In 2013, governments around the world spent $548 billion to subsidize the use of oil, gas, and coal. This practice drives economists absolutely nuts: they say it’s wasteful, eats up budgets, and leads to more pollution and global warming than would otherwise be the case.
Yet countries have long been reluctant to scrap these fossil-fuel subsidies. After all, if the government stops underwriting the cost of gasoline, prices will rise at the pump. That makes people upset — and can lead to protests or riots, as happened in Nigeria in 2012.

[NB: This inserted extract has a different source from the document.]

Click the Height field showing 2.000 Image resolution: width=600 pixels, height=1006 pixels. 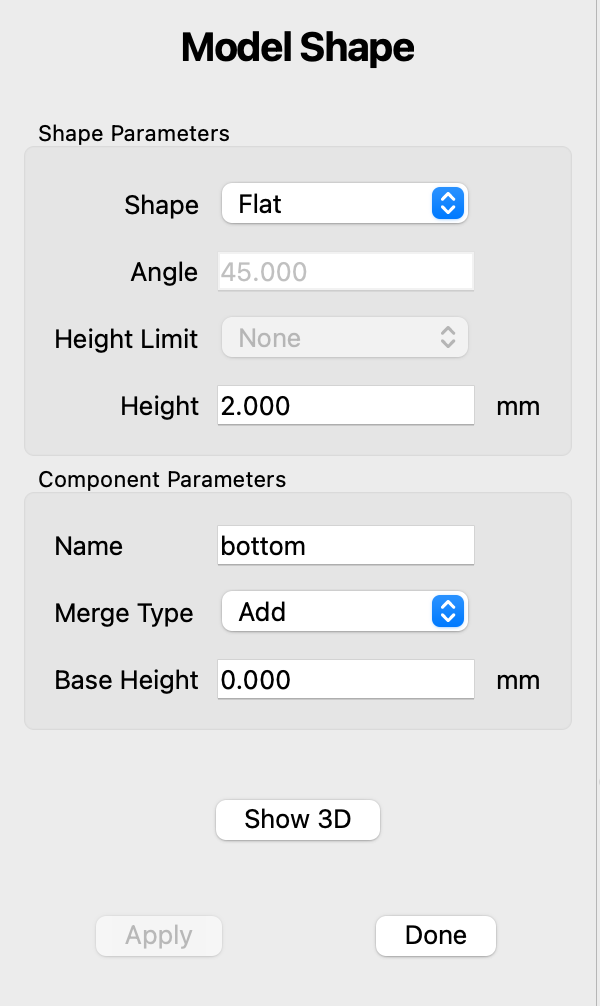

Lately, however, that’s started to change. The price of oil has been plunging, and gasoline is getting cheaper. And that’s made it less painful for nations that are trying to rein in bloated fossil-fuel subsidies. Back in July, Egypt began slashing billions in government energy subsidies. Indonesia has been doing the same. So has Ghana. India is now deregulating its diesel prices. Iran has been slowly hiking its artificially low gasoline prices.
It’s all starting to add up. In November 2014, the International Energy Agency (IEA) reported that 27 countries have been cutting back on fossil-fuel subsidies in some form or other. The agency no longer expects total subsidies to soar to $660 billion by 2020, as it once projected.
If these cuts continue, this could end up being a big deal: scaling back these subsidies is seen as one of the most straightforward ways to bolster the global economy and help address climate change.